UNDATED - A giant asteroid will make a flyby of Earth over the next few days, and armchair astronomers can watch the action live on their computers.
The near-Earth asteroid 4179 Toutatis, which is about 3 miles (5 kilometers) wide, will zoom within 4.3 million miles (7 million kilometers) of Earth during its closest approach early Wednesday morning. That's too far away to pose any impact threat on this pass, but close enough to put on a pretty good show through top-notch telescopes, researchers say.
Asteroid Toutatis was first viewed in 1934, then officially discovered in 1989. It makes one trip around the sun every four years.
The Minor Planet Center in Cambridge, Mass., lists Toutatis as a potentially hazardous object, meaning that it could pose a threat to our planet at some point in the future. The current flyby is no cause for concern, however. At its closest approach, which comes at 1:40 a.m. ET W Wednesday, Toutatis will still be 18 times farther away from Earth than the moon is.

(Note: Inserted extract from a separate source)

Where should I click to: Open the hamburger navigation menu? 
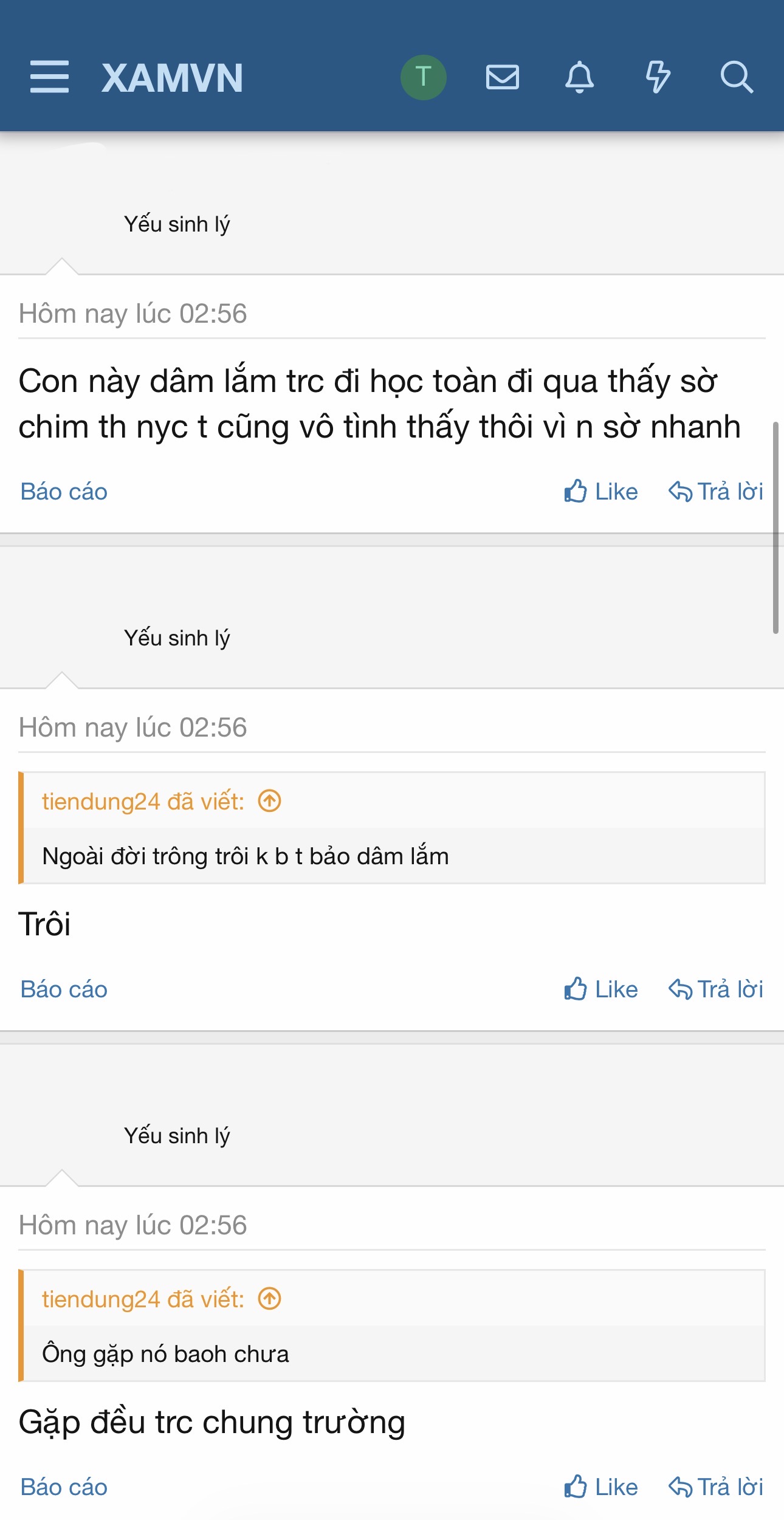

Toutatis would cause catastrophic damage if it ever did slam into Earth. In general, scientists think a strike by anything at least 0.6 miles (1 km) wide could have global consequences, most likely by altering the world's climate for many years to come.
For comparison, the asteroid thought to have wiped out the dinosaurs 65 million years ago was an estimated 6 miles (10 km) across.